[BEGIN Data lines]
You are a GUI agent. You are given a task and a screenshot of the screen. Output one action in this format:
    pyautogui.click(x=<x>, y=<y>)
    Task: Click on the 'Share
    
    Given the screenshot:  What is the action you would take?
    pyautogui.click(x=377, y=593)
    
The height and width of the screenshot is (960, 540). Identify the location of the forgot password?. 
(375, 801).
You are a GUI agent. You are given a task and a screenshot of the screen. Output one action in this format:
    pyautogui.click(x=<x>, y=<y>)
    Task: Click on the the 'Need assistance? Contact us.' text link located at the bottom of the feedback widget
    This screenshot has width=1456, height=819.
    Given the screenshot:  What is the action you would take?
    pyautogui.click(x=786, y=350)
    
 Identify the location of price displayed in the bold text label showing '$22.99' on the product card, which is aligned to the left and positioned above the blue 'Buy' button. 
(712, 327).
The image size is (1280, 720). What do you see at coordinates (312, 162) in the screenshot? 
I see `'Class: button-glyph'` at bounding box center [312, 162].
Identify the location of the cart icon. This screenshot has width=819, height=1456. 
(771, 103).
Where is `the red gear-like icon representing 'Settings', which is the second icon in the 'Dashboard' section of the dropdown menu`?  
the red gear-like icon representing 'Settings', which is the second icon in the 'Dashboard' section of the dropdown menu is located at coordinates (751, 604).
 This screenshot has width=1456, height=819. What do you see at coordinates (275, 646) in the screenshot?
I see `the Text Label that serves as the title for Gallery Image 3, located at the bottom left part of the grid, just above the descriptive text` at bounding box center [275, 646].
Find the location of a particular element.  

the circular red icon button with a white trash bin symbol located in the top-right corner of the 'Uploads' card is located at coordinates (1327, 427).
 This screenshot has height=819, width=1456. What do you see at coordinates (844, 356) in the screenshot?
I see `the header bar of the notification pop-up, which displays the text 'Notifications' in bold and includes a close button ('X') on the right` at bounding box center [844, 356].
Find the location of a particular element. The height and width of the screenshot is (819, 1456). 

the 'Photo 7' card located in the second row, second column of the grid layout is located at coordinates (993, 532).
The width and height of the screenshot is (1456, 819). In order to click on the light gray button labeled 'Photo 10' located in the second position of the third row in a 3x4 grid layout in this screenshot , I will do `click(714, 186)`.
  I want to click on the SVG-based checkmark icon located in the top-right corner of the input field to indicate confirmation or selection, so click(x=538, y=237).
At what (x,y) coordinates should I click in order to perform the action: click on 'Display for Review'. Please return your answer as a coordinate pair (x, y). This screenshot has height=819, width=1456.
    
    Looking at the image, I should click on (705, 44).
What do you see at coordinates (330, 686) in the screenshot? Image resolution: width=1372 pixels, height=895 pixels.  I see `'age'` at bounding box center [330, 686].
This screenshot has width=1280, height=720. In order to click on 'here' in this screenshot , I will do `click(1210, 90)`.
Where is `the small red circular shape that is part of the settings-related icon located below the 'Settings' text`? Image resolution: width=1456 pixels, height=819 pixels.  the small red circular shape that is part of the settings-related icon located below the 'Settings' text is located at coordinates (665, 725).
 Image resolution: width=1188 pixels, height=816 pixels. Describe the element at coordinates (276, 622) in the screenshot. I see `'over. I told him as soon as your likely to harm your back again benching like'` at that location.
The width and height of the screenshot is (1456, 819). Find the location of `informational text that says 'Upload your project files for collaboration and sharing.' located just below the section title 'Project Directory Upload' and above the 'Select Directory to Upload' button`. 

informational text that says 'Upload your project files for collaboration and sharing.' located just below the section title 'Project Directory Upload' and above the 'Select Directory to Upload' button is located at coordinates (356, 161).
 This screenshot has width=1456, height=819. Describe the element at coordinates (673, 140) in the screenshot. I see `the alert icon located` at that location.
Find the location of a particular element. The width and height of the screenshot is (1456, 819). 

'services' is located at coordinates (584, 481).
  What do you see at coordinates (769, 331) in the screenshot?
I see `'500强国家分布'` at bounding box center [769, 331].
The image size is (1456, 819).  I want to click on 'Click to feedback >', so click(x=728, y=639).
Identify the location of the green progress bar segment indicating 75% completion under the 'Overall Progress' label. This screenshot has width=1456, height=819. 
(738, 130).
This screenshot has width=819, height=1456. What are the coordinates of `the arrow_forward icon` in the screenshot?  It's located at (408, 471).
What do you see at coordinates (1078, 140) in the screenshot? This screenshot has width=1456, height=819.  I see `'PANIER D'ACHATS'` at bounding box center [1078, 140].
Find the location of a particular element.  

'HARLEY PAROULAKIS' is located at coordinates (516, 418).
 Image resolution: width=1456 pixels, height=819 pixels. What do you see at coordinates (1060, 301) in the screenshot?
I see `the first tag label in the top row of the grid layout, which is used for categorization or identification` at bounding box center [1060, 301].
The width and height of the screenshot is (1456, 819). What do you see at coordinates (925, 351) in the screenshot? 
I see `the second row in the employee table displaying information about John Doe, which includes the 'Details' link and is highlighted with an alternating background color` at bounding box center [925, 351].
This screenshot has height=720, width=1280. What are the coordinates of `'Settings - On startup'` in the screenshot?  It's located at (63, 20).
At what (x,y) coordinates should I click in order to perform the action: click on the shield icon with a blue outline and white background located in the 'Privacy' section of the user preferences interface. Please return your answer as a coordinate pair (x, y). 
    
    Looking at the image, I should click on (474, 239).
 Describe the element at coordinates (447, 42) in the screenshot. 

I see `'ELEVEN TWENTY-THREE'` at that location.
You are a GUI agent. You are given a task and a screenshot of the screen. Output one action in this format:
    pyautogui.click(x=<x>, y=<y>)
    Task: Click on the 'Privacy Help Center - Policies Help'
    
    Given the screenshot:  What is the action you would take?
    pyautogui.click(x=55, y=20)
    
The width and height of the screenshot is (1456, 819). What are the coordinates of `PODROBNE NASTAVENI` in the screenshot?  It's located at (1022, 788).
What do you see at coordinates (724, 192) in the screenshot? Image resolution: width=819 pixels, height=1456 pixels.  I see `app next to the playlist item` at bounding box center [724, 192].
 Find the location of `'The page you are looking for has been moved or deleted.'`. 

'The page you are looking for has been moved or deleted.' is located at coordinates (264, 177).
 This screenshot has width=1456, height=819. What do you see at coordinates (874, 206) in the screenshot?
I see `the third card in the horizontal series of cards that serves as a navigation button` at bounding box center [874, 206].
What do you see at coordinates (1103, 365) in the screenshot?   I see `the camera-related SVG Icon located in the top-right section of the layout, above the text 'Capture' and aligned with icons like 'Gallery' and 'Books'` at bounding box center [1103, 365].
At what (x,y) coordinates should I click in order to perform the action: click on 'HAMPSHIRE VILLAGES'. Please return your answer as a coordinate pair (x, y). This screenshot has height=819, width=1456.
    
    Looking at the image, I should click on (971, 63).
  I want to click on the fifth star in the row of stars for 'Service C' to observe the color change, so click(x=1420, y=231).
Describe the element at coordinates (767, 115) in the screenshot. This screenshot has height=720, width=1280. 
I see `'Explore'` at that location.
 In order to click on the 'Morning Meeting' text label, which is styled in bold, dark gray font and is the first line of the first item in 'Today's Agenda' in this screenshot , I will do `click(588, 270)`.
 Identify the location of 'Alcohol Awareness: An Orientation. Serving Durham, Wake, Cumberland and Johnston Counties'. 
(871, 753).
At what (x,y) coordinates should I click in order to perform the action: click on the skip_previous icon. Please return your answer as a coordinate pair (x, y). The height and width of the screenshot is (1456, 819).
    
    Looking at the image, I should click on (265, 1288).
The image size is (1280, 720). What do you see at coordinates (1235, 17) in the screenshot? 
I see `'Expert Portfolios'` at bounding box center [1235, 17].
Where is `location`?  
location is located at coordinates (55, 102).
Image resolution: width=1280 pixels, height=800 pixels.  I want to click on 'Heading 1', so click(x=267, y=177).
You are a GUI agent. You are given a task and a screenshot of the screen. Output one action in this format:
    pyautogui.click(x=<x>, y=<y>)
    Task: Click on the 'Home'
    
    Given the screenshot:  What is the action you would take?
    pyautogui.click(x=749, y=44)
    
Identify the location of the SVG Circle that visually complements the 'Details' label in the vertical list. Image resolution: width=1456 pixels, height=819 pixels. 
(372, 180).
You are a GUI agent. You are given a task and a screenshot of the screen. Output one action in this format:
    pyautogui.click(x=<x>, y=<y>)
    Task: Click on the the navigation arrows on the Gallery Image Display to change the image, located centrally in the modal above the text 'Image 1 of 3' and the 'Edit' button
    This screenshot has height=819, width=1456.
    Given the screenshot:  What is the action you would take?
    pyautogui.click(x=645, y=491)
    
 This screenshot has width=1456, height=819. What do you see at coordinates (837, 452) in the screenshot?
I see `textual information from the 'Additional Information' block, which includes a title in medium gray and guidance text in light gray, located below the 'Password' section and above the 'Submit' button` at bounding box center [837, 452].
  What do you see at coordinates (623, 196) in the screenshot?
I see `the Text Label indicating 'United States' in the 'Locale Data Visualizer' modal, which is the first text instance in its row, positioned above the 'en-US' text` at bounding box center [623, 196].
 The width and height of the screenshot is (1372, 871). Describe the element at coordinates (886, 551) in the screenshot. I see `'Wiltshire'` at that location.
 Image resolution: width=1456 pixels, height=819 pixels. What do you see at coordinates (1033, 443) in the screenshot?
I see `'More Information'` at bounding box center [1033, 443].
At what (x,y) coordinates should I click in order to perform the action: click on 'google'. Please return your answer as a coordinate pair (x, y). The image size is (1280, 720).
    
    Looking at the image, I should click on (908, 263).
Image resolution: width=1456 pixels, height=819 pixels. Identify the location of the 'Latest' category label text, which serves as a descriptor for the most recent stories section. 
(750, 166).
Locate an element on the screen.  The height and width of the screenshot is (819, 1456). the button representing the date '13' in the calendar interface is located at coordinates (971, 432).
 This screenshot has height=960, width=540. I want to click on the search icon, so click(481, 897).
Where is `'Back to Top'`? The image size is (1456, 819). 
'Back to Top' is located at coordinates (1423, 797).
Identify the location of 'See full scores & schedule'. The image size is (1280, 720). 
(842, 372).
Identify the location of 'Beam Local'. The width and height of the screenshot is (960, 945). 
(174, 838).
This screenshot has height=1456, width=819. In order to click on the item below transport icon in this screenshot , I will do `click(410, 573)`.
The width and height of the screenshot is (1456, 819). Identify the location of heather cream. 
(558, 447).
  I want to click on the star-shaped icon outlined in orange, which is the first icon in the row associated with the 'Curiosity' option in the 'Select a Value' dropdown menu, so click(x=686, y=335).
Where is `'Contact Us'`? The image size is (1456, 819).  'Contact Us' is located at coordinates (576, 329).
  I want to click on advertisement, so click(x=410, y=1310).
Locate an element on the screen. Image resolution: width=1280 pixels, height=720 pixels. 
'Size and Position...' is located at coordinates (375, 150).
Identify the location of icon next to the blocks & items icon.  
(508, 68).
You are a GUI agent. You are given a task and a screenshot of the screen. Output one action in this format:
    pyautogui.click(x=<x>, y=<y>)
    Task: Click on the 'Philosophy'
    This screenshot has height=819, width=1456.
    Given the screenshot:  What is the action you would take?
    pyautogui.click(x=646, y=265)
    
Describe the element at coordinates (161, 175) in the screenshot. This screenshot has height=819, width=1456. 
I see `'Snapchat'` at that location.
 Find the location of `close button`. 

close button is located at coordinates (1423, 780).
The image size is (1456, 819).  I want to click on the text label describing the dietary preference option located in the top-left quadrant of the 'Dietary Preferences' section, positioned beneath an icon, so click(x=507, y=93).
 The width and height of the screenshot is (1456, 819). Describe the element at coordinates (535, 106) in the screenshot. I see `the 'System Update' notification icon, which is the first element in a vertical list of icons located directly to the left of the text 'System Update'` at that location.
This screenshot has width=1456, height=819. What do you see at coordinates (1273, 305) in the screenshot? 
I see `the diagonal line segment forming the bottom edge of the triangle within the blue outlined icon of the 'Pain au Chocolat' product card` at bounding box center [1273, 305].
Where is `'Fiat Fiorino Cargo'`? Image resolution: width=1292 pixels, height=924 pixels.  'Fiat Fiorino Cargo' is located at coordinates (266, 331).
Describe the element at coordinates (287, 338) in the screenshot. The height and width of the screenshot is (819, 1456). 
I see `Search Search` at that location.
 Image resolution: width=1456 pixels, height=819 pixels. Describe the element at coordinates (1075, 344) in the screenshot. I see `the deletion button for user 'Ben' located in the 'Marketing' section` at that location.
[END Data lines]
◆ **Task details**
Can you retype everything from the line containing "The width and height of the screenshot is (1456, 819). In" down to the line containing "This screenshot has width=1280, height=720.", keeping both of those lines?

◆ **Worked answer**
The width and height of the screenshot is (1456, 819). In order to click on the light gray button labeled 'Photo 10' located in the second position of the third row in a 3x4 grid layout in this screenshot , I will do `click(714, 186)`.
  I want to click on the SVG-based checkmark icon located in the top-right corner of the input field to indicate confirmation or selection, so click(x=538, y=237).
At what (x,y) coordinates should I click in order to perform the action: click on 'Display for Review'. Please return your answer as a coordinate pair (x, y). This screenshot has height=819, width=1456.
    
    Looking at the image, I should click on (705, 44).
What do you see at coordinates (330, 686) in the screenshot? Image resolution: width=1372 pixels, height=895 pixels.  I see `'age'` at bounding box center [330, 686].
This screenshot has width=1280, height=720. In order to click on 'here' in this screenshot , I will do `click(1210, 90)`.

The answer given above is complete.